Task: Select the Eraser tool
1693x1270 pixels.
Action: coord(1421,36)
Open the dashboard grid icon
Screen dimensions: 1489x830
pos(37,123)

----------------------------------------

§ **WORK REQUIRED**
When the material above is given again, every line must match it exactly.

§ **FINAL ANSWER**
Task: Select the Eraser tool
1693x1270 pixels.
Action: coord(1421,36)
Open the dashboard grid icon
Screen dimensions: 1489x830
pos(37,123)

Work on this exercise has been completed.